Work to complete
Pull out every line of the listing below that contains the word "with".

Exercise input
______
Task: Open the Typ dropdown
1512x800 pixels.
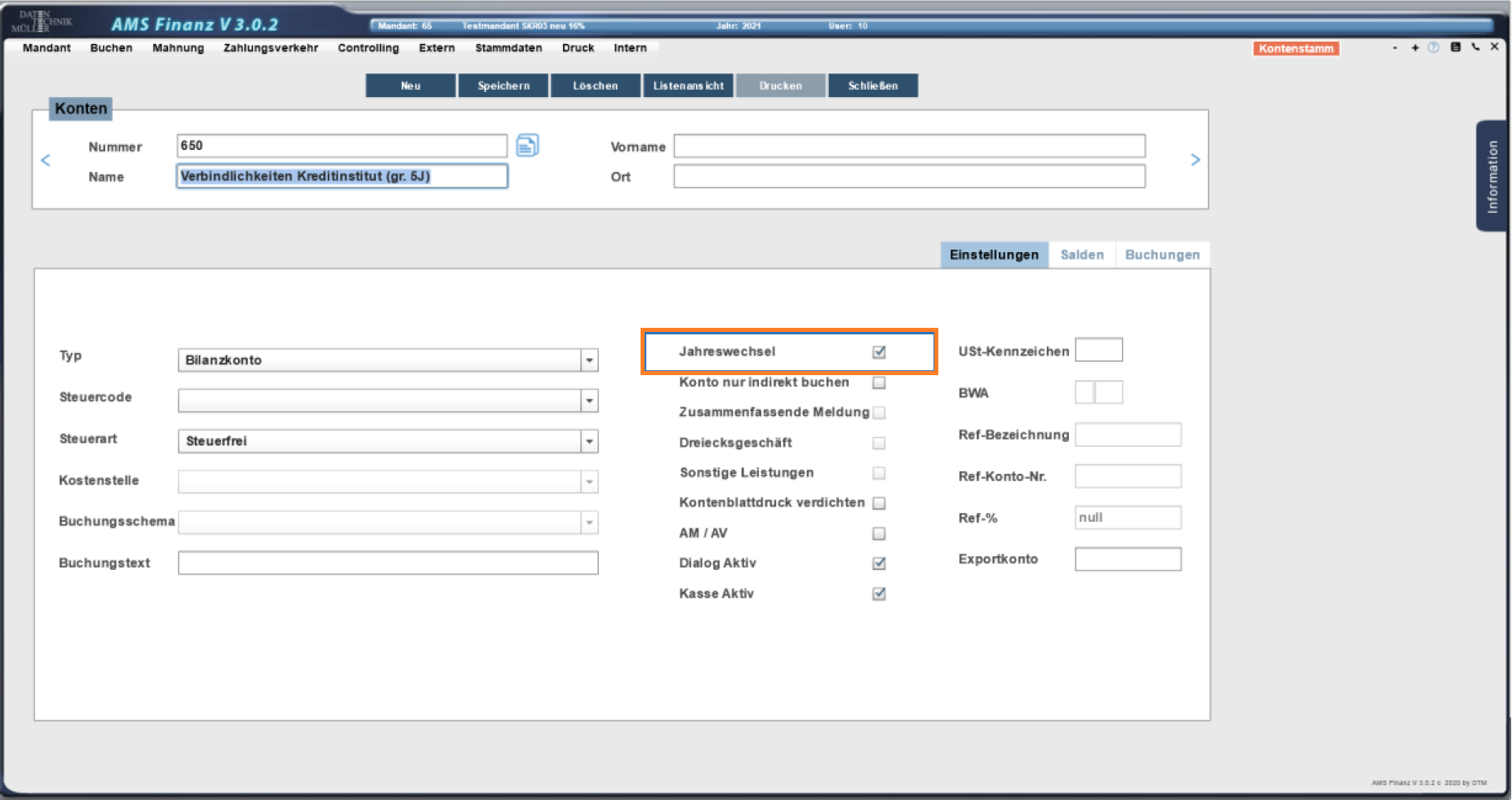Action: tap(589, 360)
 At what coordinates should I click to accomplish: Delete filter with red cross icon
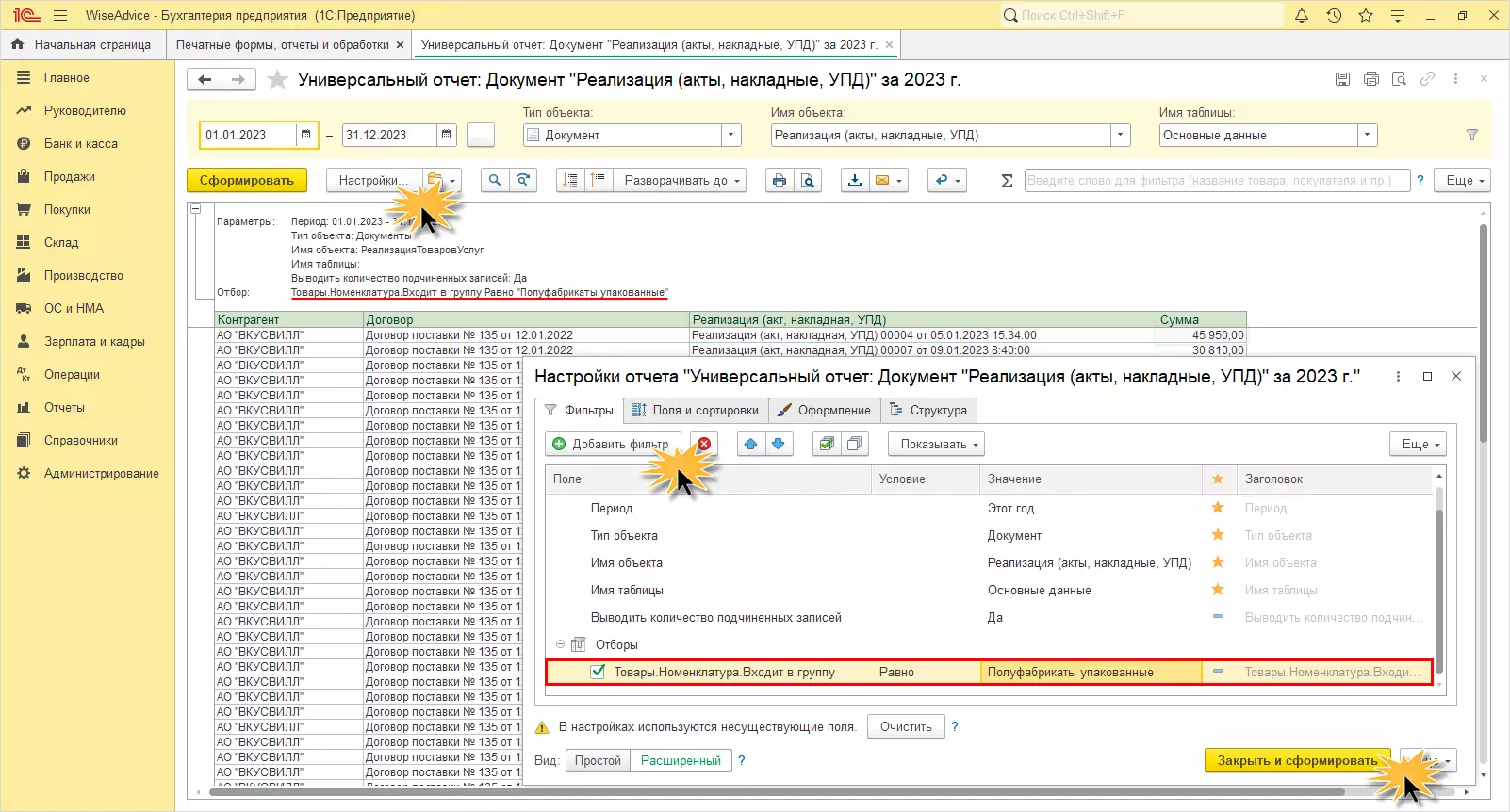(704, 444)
______
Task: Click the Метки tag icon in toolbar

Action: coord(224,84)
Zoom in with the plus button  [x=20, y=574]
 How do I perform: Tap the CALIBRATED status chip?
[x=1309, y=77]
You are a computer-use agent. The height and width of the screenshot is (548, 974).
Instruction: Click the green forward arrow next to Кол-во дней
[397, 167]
______
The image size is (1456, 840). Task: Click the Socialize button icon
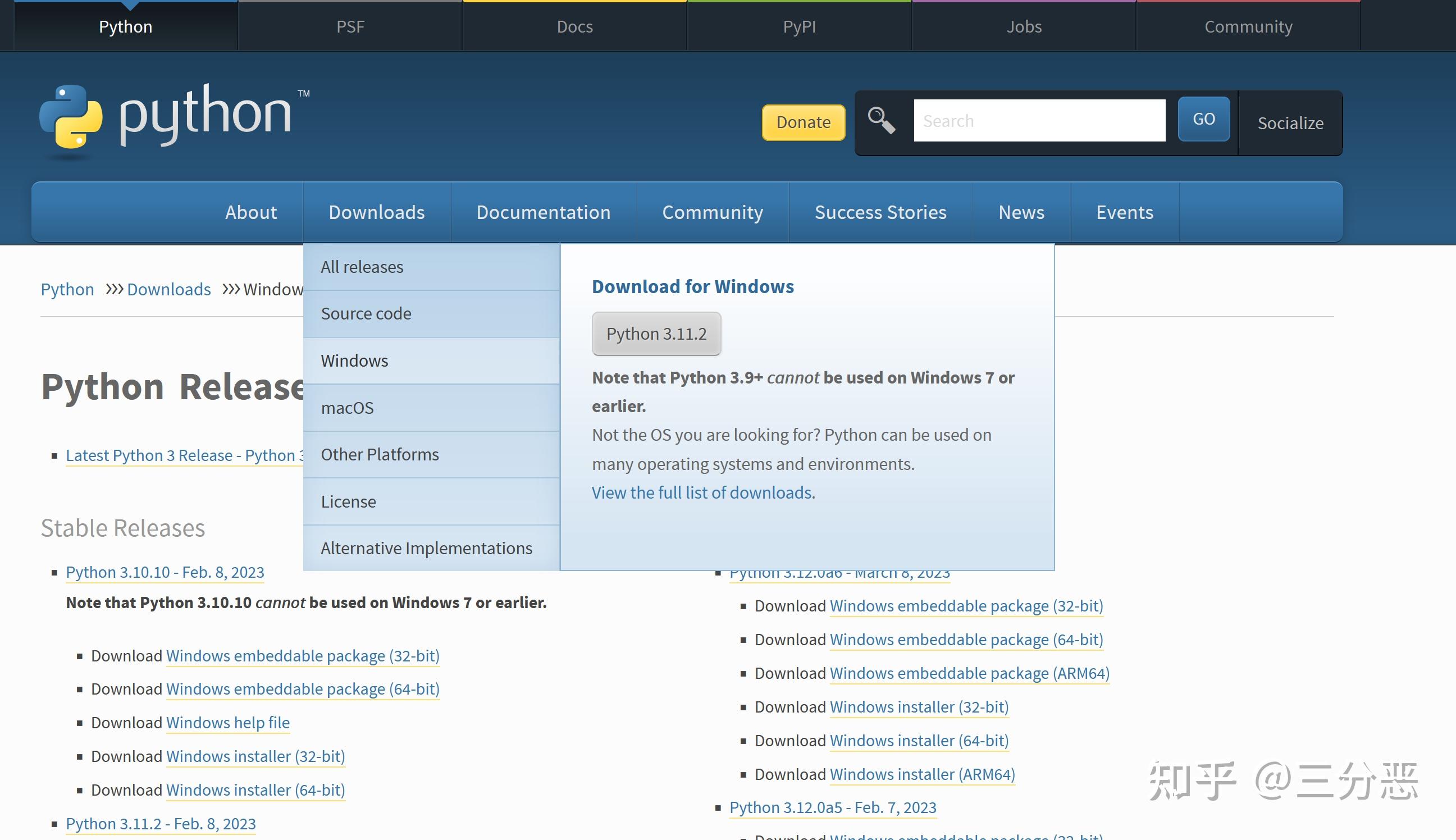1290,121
______
Answer to the task
 At what coordinates should I click to accomplish: Delete filter with red cross icon
Zoom in with the plus button  [x=20, y=574]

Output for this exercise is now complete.